Labour accused Mr Johnson of “trying to rewrite history” by indicating on Monday he acted over concerns that Mr Hancock undermined the coronavirus messaging by breaching Covid-19 guidance when he kissed an aide.
This ran contrary to No.10’s insistence on Friday that Mr Johnson “considers the matter closed” in standing by the then-minister and his ultimate resignation the following day.
Downing Street said the pair held talks on Saturday and, having “discussed it further”, Mr Johnson backtracked to agree that Mr Hancock had to stand down.
During a by-election campaign visit to Batley on Monday, Mr Johnson suggested he acted over Mr Hancock because it undermined the UK Government’s message the nation has been in the pandemic together.
“That’s right,” Mr Johnson told broadcasters. “And that’s why when I saw the story on Friday we had a new Secretary of State for Health in on Saturday.”
Labour deputy leader Angela Rayner accused Mr Johnson of trying to take credit for the resignation and said that “serious unanswered questions” remained.
“Boris Johnson is trying to rewrite history because he didn’t have the guts to sack Matt Hancock,” Ms Rayner said.

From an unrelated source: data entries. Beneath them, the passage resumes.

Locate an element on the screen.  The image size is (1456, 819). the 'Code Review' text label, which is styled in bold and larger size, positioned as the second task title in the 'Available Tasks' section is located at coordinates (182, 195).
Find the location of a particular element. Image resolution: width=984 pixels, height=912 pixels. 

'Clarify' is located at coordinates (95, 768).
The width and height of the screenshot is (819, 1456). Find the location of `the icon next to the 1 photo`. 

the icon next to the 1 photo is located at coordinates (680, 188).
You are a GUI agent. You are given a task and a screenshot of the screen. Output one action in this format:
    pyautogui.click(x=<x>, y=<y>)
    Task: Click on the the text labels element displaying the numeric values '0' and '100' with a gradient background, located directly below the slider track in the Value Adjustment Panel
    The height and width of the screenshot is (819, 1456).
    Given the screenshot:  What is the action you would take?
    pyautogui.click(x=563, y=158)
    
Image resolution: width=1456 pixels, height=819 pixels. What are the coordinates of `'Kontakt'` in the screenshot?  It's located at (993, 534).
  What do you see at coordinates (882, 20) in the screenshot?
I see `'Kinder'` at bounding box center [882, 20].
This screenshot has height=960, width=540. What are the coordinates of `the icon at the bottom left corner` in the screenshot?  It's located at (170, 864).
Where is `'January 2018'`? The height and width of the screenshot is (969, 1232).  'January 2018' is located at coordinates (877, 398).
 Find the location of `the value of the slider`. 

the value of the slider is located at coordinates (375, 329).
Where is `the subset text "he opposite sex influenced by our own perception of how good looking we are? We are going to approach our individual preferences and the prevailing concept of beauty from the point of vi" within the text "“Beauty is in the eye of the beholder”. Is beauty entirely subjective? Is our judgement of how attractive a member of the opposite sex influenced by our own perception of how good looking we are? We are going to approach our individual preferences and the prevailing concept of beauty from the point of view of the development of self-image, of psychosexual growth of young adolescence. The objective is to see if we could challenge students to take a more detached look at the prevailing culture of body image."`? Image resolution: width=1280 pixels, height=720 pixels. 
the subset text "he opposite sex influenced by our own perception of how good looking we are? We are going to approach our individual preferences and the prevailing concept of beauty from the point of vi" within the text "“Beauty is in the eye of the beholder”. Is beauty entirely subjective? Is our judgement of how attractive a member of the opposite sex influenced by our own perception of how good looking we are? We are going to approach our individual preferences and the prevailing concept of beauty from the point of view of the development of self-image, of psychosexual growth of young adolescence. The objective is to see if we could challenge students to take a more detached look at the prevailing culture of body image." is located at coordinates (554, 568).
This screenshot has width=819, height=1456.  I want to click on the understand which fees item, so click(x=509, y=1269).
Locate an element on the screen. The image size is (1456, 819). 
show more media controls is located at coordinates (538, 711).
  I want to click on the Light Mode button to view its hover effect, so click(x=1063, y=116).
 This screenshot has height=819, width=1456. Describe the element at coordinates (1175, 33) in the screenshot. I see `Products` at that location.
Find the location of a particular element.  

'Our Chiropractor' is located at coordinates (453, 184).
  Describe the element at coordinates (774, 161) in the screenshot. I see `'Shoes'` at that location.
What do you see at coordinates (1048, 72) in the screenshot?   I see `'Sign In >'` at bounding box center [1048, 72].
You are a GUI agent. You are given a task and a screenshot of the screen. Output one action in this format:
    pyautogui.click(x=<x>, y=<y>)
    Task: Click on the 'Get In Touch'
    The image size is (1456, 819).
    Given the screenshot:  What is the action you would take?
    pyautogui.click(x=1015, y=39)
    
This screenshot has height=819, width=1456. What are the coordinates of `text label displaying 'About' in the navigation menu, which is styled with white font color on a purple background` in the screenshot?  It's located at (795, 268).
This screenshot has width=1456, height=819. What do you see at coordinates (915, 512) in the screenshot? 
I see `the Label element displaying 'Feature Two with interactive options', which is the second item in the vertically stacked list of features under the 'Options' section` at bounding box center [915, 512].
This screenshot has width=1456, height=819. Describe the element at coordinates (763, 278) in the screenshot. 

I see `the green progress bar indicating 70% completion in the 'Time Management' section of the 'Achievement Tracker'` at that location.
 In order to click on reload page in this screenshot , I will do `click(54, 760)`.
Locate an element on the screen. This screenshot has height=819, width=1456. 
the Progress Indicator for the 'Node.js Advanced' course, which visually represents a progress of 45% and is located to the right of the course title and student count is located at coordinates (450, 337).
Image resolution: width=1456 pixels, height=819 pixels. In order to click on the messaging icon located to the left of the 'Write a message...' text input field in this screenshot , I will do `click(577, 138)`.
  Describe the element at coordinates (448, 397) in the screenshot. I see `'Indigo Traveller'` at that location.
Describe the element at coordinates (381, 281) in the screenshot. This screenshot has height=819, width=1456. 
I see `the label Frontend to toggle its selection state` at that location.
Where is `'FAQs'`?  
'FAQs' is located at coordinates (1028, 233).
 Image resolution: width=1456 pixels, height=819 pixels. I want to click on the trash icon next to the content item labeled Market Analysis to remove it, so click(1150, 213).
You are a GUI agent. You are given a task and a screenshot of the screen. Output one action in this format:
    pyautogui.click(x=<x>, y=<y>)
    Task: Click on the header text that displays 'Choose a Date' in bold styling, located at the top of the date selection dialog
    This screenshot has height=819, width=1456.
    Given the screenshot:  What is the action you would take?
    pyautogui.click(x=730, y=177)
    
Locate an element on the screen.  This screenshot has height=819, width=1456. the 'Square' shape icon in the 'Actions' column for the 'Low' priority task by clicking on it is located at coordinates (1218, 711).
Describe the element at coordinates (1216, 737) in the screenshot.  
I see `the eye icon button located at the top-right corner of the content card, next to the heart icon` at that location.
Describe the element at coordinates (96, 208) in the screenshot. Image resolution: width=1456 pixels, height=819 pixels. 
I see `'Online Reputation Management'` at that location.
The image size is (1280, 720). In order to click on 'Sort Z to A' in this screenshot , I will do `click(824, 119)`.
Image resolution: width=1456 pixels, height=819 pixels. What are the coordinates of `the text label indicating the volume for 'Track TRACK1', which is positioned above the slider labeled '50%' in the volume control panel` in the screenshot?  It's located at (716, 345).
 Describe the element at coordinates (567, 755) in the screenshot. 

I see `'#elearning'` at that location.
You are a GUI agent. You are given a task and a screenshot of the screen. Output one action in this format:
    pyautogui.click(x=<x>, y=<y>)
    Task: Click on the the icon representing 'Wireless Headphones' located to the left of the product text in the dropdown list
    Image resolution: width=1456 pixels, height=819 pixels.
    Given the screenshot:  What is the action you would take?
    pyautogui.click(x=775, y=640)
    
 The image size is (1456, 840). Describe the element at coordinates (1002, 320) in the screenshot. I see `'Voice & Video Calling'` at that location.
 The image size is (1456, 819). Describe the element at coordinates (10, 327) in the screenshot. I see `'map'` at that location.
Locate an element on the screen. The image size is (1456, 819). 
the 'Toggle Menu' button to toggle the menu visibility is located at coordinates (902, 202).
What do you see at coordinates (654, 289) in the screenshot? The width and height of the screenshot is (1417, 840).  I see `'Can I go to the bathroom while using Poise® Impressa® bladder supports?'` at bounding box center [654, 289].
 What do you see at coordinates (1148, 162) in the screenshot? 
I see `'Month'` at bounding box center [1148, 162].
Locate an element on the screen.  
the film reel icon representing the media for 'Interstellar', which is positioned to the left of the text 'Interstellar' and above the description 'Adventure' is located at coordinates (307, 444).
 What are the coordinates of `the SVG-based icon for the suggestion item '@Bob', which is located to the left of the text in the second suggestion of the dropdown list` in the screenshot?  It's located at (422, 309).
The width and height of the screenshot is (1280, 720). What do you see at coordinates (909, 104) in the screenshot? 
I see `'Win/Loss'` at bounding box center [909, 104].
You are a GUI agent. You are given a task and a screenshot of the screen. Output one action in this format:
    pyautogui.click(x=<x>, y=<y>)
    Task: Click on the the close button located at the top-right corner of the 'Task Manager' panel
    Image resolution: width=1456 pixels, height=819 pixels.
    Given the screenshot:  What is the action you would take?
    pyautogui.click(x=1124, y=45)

“A fish rots from the head down, and by failing to sack the former health secretary, Johnson proved he doesn’t have the leadership qualities or judgment required to be Prime Minister.”
The Prime Minister’s official spokesman came under sustained questioning over the handling of the Hancock scandal.
Asked if Mr Johnson sacked him, the spokesman said: “No, the former health secretary resigned.”
And asked if Mr Johnson urged Mr Hancock to resign, the spokesman said: “No, the Prime Minister accepted his resignation, he agreed it was the right decision.”
Downing Street also insisted Mr Hancock and health minister Lord Bethell did not use personal email addresses for government business.
Asked about Matt Hancock’s use of a private email address instead of his government account, the Prime Minister’s official spokesman said: “My understanding is it’s related to things like diary acceptances.
“The rules for the use of private email are set out clearly.”